Several years ago we stood on a cold soccer field to watch our child play a team sport. The parents lined one side of the rectangular field and the coaches and children, who were not currently on the field, lined the other side of the field. There was a port-a-potty in the parking lot but the children found it easier to slip into the woods behind them when their tiny bladders needed relief. You would see a constant stream (pun intended) of traffic in and out of the woods. Now I have a child who excels at minimal effort. This child has taken, not laziness, but using the path of least resistance to an art form! So there we sit on the sidelines with the grandparents, our friends, neighbors, and strangers–perhaps 50-60 in all. My son is on the sidelines at exactly the halfway point of the field. He spins around and without taking a step whizzes into the weeds. Everyone on our side of the field is staring at him simply by nature of watching the game! They’d have to turn their chairs around to not see the golden arch emanating from my child’s crotch. Girls don’t do this! Or perhaps they do and are simply more subtle or I’m oblivious.
You would think over the years either my child or I would have learned. He continues to hone his least resistance skills constantly finding new ways to make the minimal effort. Mind you, that does not mean he does poor work.
Some people see Boy Scouts as a paramilitary, religious organization; I see Boy Scouts as a character building, skill teaching, adventure seeking organization. During our open and closings of our meetings, the adults line one wall and the scouts line another wall. That puts roughly 17-24 boys ranging from 11 to 18 years old facing 6-15 adults. We had good numbers at this last meeting and there is my son, on the fifty.

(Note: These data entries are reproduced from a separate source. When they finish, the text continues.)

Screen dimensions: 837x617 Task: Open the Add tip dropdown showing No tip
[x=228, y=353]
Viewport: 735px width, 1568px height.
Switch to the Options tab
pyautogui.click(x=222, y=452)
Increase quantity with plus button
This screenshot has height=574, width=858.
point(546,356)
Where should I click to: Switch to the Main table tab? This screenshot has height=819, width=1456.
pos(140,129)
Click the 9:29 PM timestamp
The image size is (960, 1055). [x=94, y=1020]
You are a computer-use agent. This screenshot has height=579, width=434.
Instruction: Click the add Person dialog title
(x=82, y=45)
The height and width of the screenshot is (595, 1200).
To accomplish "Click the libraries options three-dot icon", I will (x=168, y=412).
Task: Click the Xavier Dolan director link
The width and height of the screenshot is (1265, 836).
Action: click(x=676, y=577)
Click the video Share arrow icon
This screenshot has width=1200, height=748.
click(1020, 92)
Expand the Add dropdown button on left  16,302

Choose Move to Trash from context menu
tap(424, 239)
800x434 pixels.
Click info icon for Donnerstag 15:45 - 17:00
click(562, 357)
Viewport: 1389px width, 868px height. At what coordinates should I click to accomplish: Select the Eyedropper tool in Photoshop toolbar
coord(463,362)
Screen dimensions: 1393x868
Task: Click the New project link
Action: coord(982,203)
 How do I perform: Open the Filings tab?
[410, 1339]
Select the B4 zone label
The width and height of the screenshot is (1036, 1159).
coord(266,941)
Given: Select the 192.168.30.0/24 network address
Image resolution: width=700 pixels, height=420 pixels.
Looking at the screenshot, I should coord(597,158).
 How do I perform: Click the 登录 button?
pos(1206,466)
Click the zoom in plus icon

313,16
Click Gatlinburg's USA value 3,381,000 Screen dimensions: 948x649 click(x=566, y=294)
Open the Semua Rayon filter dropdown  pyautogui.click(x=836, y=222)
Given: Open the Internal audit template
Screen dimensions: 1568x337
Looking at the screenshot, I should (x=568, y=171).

I’ll let you in on a male secret. Things shift. They shrink. They grow. They move around. They get pinched in the folds of underwear or find themselves in other uncomfortable places. Re-adjustment becomes necessary! And if pain is involved, sometimes, hastily. Just because "he" dresses right doesn’t mean he’s always dressed. Guys have developed techniques for dealing with these situations. Some blatantly grab the outside of their pants and adjust but try to cover by making a mafiosi, Eddie Murphy, or Michael Jackson reference. Most guys start of by trying some hands off, Elvis style hip shaking to see if things will naturally fall back into place. If both of these fail, we resort to using the pockets. The one pocket approach is typically fine but to be certain that the issue is resolved and resolved quickly, the two pocket approach is preferred. Both hands are shoved deeply into the pants pockets. This looks like we are simply cold and trying to warm our hands, and perhaps our elbows. Search and rescue teams are sent out and our friend in need is located. The hand who finds our friend quickly sets to work repositioning using a backboard if necessary. Typically we shoot for a centering then let gravity find the perfect resting place. The other hand lay in wait in case we overshoot or gravity finds us in another pinch. The whole process is about as subtle as Mark Roberts at Wembley. However, when done correctly, to an observer it should look like we’ve simply lost our keys.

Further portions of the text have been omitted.